Les explosions du Galaxy 7 ? La faute au lithium
L’incident met encore une fois sous le feu des projecteurs les fameuses batteries au lithium-ion, qui ont valu à Samsung un intérêt médiatique dont le constructeur coréen se serait sans doute passé. Rappelez-vous, c’était en octobre 2016 : un Galaxy Note 7, pourtant échangé par le constructeur et validé comme sûr, prenait feu dans un avion à quelques minutes du décollage.

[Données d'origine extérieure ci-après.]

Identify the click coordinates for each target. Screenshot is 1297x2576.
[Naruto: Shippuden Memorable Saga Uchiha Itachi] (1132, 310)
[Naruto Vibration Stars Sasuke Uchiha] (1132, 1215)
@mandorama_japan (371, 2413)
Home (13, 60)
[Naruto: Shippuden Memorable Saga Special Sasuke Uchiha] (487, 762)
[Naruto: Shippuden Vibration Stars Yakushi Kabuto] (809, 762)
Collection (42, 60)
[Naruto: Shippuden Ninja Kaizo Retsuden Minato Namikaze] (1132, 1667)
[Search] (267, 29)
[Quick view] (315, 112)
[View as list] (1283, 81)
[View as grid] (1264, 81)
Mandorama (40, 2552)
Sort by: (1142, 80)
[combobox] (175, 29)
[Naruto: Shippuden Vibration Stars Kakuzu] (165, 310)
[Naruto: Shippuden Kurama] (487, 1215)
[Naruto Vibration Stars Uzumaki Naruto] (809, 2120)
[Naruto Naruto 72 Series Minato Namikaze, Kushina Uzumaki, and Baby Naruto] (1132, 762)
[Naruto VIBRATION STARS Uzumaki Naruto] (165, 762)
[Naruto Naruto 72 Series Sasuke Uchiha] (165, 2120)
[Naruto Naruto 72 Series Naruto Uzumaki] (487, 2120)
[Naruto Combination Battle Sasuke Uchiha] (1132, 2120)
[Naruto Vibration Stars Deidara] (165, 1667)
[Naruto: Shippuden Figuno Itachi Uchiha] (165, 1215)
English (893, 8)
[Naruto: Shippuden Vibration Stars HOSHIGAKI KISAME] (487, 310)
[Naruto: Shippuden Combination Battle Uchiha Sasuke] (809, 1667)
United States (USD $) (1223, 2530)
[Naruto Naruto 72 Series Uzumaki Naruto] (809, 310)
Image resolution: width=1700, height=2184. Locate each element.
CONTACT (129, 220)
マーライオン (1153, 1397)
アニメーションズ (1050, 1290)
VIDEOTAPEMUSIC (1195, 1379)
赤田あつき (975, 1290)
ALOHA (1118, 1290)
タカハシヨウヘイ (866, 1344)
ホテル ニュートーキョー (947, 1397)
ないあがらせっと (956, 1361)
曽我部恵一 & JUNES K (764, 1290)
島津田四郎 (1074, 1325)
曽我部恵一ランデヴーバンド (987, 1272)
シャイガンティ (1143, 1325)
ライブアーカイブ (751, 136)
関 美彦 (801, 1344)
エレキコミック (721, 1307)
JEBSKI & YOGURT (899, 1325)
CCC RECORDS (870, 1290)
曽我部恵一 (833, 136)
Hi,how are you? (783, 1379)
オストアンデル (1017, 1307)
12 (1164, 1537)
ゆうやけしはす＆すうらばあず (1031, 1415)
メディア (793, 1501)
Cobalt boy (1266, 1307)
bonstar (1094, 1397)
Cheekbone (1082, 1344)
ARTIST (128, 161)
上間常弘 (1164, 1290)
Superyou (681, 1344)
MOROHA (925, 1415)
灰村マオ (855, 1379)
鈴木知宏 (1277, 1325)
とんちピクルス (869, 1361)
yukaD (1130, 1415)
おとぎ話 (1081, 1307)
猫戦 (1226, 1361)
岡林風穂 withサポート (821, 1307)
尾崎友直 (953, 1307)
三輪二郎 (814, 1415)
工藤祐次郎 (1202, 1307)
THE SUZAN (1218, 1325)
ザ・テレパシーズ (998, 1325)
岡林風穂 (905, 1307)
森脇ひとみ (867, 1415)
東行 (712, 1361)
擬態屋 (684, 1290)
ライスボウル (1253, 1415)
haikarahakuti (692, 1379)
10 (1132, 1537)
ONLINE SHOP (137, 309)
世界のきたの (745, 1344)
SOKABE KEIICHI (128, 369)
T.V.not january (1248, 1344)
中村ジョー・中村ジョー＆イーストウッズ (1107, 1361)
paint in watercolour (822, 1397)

Fin janvier 2017, Samsung révélait les conclusions de son enquête sur l’origine de l’explosion. Or, surprise surprise, la batterie au lithium-ion n’y était pas étrangère, le constructeur notant qu’un défaut de court-circuit ainsi qu’une soudure défectueuse pouvaient expliquer les explosions. L’entreprise s’était empressée de préciser que les batteries seraient à présent soumises avec une rigueur accrue à des tests de vérification (fallait-il en conclure que les précédents tests étaient trop laxistes ?).
Skateboard explosif ? Encore le lithium
Et ces batteries ne se contentent pas d’exploser dans nos appareils mobiles de type téléphone ou écouteurs. Ce fléau touchait en novembre dernier un modèle de skateboard électrique fabriqué par Boosted. Équipé de batteries, devinez comment ? Oui, au lithium-ion, encore.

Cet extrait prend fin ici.